[Text and item location lines]

++++++++++++++++++++

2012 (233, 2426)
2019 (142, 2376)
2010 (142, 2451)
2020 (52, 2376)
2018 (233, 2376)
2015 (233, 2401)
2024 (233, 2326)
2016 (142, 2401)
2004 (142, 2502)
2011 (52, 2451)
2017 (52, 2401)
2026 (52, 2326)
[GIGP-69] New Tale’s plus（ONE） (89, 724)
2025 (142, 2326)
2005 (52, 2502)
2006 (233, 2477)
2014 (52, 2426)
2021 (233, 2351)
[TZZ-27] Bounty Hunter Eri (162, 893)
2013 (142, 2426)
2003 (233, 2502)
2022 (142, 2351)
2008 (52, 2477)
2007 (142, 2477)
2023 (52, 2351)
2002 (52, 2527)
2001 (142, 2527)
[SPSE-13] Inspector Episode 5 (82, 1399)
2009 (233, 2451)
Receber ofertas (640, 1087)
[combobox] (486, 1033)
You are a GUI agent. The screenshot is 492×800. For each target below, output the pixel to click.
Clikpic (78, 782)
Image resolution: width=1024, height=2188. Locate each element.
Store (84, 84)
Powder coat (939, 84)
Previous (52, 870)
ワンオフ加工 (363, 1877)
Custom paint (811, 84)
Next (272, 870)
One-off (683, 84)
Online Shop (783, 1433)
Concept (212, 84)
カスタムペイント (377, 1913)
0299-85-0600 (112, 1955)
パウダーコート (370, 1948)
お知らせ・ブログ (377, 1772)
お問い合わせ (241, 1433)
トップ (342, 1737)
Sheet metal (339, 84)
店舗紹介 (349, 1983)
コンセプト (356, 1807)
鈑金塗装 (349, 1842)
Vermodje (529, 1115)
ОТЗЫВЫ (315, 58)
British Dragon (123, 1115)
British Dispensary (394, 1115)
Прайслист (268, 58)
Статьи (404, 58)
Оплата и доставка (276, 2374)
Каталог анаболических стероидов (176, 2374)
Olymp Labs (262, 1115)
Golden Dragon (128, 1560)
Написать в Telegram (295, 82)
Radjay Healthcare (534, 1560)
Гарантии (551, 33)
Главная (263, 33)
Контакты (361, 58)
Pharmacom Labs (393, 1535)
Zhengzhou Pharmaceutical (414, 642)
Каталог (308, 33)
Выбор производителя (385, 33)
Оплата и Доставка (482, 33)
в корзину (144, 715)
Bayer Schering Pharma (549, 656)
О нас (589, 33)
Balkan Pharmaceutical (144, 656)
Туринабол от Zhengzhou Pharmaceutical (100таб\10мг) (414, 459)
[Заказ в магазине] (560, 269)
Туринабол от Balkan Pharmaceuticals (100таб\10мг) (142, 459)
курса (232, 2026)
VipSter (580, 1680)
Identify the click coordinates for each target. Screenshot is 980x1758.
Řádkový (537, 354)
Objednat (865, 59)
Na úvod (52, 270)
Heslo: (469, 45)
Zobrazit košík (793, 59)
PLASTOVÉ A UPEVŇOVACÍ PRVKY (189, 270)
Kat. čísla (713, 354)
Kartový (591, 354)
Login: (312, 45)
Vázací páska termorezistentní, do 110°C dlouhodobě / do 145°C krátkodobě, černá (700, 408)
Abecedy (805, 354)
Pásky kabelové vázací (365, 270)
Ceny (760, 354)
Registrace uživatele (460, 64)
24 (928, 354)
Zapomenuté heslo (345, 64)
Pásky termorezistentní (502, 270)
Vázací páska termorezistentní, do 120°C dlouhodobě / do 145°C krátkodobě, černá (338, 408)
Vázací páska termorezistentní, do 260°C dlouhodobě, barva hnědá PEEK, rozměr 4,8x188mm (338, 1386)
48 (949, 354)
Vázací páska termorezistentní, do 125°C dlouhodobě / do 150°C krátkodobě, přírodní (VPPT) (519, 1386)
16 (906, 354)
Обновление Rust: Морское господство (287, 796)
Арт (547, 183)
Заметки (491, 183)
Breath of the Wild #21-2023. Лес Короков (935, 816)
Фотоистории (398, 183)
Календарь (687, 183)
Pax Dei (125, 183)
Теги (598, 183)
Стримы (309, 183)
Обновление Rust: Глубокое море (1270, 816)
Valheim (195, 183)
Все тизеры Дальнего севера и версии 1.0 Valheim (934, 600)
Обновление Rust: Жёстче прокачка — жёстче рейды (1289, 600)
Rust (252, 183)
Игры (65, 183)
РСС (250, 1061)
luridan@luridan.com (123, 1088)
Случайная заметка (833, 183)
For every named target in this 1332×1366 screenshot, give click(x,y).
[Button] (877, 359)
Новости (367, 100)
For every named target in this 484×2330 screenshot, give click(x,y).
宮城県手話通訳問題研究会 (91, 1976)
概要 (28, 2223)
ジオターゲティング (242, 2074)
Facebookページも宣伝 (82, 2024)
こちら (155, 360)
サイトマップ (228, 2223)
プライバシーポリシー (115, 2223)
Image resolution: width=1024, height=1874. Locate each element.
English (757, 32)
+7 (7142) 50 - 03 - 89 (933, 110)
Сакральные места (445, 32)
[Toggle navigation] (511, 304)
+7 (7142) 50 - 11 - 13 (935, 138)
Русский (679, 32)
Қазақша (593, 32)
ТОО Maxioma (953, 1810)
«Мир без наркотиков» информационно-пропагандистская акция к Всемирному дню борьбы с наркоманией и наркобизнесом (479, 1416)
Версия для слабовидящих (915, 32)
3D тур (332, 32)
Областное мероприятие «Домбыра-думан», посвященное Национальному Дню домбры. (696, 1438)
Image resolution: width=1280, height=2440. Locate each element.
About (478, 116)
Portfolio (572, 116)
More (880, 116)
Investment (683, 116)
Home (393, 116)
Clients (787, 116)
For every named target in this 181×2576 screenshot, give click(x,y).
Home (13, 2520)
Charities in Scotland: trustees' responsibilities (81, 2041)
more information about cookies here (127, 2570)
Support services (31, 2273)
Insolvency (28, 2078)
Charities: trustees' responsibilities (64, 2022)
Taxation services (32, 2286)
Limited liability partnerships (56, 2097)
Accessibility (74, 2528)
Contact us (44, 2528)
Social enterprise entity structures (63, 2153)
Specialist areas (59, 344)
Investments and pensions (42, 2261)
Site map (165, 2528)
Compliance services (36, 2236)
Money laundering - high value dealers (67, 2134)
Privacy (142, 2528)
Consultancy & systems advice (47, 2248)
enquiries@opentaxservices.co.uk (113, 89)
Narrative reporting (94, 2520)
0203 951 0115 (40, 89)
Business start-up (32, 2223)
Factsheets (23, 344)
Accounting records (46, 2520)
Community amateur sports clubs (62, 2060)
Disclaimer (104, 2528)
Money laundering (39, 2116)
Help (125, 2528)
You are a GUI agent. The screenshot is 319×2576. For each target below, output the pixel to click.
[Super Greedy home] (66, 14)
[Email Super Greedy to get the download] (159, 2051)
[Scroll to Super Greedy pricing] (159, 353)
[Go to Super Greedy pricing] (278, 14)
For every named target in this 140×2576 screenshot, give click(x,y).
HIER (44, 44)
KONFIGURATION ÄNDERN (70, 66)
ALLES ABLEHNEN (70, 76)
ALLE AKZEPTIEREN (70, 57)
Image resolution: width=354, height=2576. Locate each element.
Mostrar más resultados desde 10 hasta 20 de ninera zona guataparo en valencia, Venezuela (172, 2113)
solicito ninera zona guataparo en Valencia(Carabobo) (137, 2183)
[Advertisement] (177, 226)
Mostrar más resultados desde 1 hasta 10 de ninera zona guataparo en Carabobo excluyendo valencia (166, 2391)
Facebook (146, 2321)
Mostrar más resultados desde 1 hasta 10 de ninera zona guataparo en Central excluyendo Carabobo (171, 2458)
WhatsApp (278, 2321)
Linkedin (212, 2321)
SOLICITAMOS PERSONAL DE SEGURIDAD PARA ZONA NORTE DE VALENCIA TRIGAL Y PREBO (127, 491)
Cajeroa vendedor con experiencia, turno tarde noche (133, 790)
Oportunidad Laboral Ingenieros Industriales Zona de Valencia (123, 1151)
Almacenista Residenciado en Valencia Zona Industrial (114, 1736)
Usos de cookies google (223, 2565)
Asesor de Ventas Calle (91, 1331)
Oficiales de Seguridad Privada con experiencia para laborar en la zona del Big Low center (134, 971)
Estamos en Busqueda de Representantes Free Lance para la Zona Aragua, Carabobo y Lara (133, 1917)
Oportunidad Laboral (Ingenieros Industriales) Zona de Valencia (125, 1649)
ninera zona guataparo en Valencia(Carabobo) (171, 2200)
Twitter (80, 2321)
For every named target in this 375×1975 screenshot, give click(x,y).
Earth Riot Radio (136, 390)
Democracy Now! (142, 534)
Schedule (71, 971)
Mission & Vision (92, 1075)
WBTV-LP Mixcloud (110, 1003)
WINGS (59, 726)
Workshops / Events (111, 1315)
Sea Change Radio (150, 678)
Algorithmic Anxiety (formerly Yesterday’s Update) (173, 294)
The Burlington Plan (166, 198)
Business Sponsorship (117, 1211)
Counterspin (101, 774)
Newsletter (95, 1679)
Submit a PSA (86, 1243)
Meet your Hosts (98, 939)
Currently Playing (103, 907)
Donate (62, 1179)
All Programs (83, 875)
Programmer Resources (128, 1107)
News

++++++++++++++++++++

PROBLEM DESCRIPTION: Recast the lines from the line with "Investments and pensions (42, 2261)" to the line with "[Email Super Greedy", including both of those lines, as a numbered list with any blank lines left out.

FINAL ANSWER:
1. Investments and pensions (42, 2261)
2. Site map (165, 2528)
3. Compliance services (36, 2236)
4. Money laundering - high value dealers (67, 2134)
5. Privacy (142, 2528)
6. Consultancy & systems advice (47, 2248)
7. enquiries@opentaxservices.co.uk (113, 89)
8. Narrative reporting (94, 2520)
9. 0203 951 0115 (40, 89)
10. Business start-up (32, 2223)
11. Factsheets (23, 344)
12. Accounting records (46, 2520)
13. Community amateur sports clubs (62, 2060)
14. Disclaimer (104, 2528)
15. Money laundering (39, 2116)
16. Help (125, 2528)
17. You are a GUI agent. The screenshot is 319×2576. For each target below, output the pixel to click.
18. [Super Greedy home] (66, 14)
19. [Email Super Greedy to get the download] (159, 2051)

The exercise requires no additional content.